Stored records
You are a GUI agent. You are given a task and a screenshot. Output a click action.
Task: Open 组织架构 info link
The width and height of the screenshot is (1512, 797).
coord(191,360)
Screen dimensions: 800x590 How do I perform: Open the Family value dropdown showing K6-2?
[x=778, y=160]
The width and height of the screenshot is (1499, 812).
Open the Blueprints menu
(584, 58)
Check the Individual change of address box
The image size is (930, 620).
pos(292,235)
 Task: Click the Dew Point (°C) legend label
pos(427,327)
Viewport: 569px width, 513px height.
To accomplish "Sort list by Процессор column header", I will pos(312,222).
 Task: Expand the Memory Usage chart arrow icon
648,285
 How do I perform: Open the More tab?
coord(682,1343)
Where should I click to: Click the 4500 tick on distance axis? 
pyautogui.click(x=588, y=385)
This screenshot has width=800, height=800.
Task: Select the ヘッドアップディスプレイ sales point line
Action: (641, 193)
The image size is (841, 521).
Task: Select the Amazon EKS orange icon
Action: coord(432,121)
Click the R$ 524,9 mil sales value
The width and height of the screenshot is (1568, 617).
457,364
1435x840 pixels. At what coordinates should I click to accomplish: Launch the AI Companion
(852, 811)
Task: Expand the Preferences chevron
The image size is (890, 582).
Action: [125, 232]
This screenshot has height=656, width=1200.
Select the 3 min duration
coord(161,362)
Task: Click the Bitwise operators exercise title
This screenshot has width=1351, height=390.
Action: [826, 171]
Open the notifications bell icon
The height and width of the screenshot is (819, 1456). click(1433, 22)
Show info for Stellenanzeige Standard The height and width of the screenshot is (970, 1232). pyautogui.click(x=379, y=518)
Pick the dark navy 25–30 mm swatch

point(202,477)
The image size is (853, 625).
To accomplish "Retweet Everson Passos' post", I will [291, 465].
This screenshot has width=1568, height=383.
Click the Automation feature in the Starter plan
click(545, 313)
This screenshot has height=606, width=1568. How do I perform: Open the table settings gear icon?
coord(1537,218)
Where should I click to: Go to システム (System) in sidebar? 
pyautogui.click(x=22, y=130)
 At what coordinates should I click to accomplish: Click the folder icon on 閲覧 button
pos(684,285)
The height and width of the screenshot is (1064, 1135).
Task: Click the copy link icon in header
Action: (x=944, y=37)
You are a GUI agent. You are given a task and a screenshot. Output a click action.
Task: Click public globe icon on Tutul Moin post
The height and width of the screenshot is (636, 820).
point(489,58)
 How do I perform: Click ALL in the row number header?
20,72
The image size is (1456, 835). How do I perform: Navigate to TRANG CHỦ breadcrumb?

◆ GOAL ◆
Collect every line of the records above that contains the word "Expand", copying each line in full. Case counts when matching.

◆ ANSWER BELOW ◆
 Task: Expand the Memory Usage chart arrow icon
Task: Expand the Preferences chevron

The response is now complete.